Exercise requirements =>
Rewrite every line of the listing below as a numbered list, dropping any blank lines.

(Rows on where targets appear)
------------------------------------------------------------------------
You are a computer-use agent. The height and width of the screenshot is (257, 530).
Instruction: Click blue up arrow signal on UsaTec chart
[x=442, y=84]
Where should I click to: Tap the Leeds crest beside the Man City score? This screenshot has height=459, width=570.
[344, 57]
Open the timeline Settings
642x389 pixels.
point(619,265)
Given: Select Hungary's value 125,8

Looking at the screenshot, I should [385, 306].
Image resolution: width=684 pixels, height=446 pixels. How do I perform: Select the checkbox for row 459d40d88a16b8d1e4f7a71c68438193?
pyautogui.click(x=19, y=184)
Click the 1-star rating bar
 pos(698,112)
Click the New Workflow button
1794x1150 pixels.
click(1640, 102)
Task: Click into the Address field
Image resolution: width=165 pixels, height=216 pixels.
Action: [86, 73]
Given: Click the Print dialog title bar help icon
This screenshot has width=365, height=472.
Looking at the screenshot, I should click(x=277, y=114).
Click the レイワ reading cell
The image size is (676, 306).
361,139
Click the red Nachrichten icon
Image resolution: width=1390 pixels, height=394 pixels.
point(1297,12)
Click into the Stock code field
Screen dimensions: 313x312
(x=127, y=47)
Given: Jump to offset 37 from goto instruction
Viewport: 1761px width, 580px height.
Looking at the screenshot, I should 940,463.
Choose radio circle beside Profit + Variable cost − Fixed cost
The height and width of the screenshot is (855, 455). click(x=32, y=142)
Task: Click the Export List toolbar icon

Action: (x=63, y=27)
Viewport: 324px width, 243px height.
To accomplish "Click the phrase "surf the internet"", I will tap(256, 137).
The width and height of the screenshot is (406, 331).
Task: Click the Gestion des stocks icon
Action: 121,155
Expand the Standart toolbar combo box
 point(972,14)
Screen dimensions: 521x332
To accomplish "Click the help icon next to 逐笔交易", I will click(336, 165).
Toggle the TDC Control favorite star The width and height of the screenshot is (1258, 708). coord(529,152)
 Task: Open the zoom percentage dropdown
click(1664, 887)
------------------------------------------------------------------------
Solution below =>
1. You are a computer-use agent. The height and width of the screenshot is (257, 530).
2. Instruction: Click blue up arrow signal on UsaTec chart
3. [x=442, y=84]
4. Where should I click to: Tap the Leeds crest beside the Man City score? This screenshot has height=459, width=570.
5. [344, 57]
6. Open the timeline Settings
7. 642x389 pixels.
8. point(619,265)
9. Given: Select Hungary's value 125,8
10. Looking at the screenshot, I should [385, 306].
11. Image resolution: width=684 pixels, height=446 pixels. How do I perform: Select the checkbox for row 459d40d88a16b8d1e4f7a71c68438193?
12. pyautogui.click(x=19, y=184)
13. Click the 1-star rating bar
14.  pos(698,112)
15. Click the New Workflow button
16. 1794x1150 pixels.
17. click(1640, 102)
18. Task: Click into the Address field
19. Image resolution: width=165 pixels, height=216 pixels.
20. Action: [86, 73]
21. Given: Click the Print dialog title bar help icon
22. This screenshot has width=365, height=472.
23. Looking at the screenshot, I should click(x=277, y=114).
24. Click the レイワ reading cell
25. The image size is (676, 306).
26. 361,139
27. Click the red Nachrichten icon
28. Image resolution: width=1390 pixels, height=394 pixels.
29. point(1297,12)
30. Click into the Stock code field
31. Screen dimensions: 313x312
32. (x=127, y=47)
33. Given: Jump to offset 37 from goto instruction
34. Viewport: 1761px width, 580px height.
35. Looking at the screenshot, I should 940,463.
36. Choose radio circle beside Profit + Variable cost − Fixed cost
37. The height and width of the screenshot is (855, 455). click(x=32, y=142)
38. Task: Click the Export List toolbar icon
39. Action: (x=63, y=27)
40. Viewport: 324px width, 243px height.
41. To accomplish "Click the phrase "surf the internet"", I will tap(256, 137).
42. The width and height of the screenshot is (406, 331).
43. Task: Click the Gestion des stocks icon
44. Action: 121,155
45. Expand the Standart toolbar combo box
46.  point(972,14)
47. Screen dimensions: 521x332
48. To accomplish "Click the help icon next to 逐笔交易", I will click(336, 165).
49. Toggle the TDC Control favorite star The width and height of the screenshot is (1258, 708). coord(529,152)
50.  Task: Open the zoom percentage dropdown
51. click(1664, 887)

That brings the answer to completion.